Owed, is a book with celebration at its center. Its primary concern is how we might mend the relationship between ourselves and the people, spaces, and objects we have been taught to think of as insignificant, as fundamentally unworthy of study, reflection, attention, or care.
Themes of praise and debt pervade this rhapsodic, rigorous poetry collection, which pays homage to everyday Black experience in the U.S. Poems like 'The Book of Mycah' and 'Owed to the Plastic on Your Grandmother’s Couch' exalt childhood memories, but also bear witness to oppression and loss. Bennett’s devotionals are demands, too: 'The Next Black National Anthem' and 'America Will Be,' along with a series called 'Reparation,' riff on the idea of compensation for historical and ongoing harm. Bennett conjures a spirit of kinship that, illuminated by redolent imagery, borders on mythic, and boldly stakes claim to 'some living, future / English, & everyone in it / is immortal.'
Owed , his second collection, reinforces this rookie preeminence by proffering more of his virtuosic technical skill, subtle wit, and cinematographic eye for vibrant scene-setting ... The substance of these masterfully wrought poems aren’t always pretty. Every exquisitely crafted line reflects the pull of a threatening body politic, the gravitational force of history. Nevertheless, there are moments of transcendence, the result of Bennett’s alchemical ability to turn the raw pulp of life into exquisite verse ... Bennett’s allegiance to radical honesty, along with bone-deep commitment to the people who raised him, has shaped his unique voice ... Bennett’s poems don’t shy away from precisely rendering the ugliness of world as it is, but they also know how and when to offer some respite, a moment of grace.
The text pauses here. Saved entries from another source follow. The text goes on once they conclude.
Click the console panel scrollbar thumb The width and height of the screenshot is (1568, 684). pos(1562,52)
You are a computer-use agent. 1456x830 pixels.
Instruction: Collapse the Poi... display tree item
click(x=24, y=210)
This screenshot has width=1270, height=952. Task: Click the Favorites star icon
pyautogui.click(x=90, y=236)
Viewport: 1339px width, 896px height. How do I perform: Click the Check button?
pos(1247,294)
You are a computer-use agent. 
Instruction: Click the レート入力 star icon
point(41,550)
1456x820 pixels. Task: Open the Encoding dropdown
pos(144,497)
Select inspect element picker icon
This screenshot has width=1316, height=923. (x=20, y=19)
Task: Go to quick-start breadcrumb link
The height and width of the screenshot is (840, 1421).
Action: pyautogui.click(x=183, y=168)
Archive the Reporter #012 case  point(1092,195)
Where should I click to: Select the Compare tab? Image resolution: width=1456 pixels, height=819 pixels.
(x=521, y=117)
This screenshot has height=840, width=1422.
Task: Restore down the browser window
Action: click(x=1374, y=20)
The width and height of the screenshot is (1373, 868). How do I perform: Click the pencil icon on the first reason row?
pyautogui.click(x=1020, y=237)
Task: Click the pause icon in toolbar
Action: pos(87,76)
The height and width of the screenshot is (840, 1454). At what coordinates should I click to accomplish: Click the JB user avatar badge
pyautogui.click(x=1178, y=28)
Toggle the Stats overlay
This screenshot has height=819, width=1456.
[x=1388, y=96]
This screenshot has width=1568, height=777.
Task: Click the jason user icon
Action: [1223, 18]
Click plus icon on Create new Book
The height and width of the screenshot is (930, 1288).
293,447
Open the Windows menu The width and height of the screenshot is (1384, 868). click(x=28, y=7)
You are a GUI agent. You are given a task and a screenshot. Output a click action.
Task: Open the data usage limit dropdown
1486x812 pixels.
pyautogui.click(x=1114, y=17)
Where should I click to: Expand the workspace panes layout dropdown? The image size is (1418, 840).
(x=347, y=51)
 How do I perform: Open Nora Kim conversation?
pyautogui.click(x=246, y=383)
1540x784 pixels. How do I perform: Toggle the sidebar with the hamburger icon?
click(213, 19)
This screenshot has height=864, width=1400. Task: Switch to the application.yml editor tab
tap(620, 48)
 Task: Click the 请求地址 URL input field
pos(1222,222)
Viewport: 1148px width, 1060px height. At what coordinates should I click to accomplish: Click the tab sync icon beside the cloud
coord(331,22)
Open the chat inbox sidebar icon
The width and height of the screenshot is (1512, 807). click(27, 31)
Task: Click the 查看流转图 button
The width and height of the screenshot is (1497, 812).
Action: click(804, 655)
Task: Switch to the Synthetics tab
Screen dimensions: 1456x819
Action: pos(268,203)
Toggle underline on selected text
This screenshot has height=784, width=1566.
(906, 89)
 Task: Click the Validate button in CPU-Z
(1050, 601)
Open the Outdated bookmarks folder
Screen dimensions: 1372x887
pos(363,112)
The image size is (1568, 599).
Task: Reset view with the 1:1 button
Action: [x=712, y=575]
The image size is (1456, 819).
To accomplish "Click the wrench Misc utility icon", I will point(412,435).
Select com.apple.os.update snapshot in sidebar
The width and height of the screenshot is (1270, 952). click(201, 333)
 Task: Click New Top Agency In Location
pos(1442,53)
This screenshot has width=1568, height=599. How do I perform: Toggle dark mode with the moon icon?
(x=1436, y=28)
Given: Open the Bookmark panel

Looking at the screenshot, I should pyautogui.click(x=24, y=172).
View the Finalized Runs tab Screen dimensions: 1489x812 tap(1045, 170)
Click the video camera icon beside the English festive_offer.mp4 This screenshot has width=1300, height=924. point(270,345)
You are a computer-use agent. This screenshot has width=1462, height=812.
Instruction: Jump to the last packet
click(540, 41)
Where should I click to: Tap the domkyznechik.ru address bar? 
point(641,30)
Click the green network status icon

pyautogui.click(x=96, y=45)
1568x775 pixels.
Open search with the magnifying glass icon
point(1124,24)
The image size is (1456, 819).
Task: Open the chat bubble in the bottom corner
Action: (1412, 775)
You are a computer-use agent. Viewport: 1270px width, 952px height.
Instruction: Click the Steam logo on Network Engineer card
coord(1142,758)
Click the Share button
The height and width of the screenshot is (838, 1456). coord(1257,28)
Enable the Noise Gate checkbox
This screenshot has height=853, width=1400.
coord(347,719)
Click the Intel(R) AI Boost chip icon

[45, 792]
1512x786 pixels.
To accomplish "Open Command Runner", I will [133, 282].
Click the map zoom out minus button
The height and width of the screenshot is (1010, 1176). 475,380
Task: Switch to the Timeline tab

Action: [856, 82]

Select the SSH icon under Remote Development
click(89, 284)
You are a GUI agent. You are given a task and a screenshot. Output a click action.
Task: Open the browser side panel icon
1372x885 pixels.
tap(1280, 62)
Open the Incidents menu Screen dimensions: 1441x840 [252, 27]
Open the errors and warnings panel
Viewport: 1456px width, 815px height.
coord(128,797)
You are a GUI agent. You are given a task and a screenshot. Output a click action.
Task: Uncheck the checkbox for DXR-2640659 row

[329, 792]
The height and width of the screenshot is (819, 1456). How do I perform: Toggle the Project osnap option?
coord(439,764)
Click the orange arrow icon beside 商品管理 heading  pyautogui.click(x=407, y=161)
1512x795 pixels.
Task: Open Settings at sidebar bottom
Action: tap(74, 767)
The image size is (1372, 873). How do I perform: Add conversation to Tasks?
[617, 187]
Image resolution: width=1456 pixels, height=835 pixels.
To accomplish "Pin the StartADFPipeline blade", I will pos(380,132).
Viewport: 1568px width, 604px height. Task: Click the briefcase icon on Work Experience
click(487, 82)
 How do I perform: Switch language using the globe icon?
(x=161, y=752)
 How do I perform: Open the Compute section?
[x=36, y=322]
Occasionally, Bennett stretches his similes or overwrites, when less detail would have made the work more powerful. In the end, however, not only are these poems eloquent but also lyrical, intelligent, and, occasionally, funny. Most reflect upon and communicate the pain, joy, and intensity of the current Black experience ... In a time when many confront and protest the racism prevalent in our society, Bennett’s new book is vital.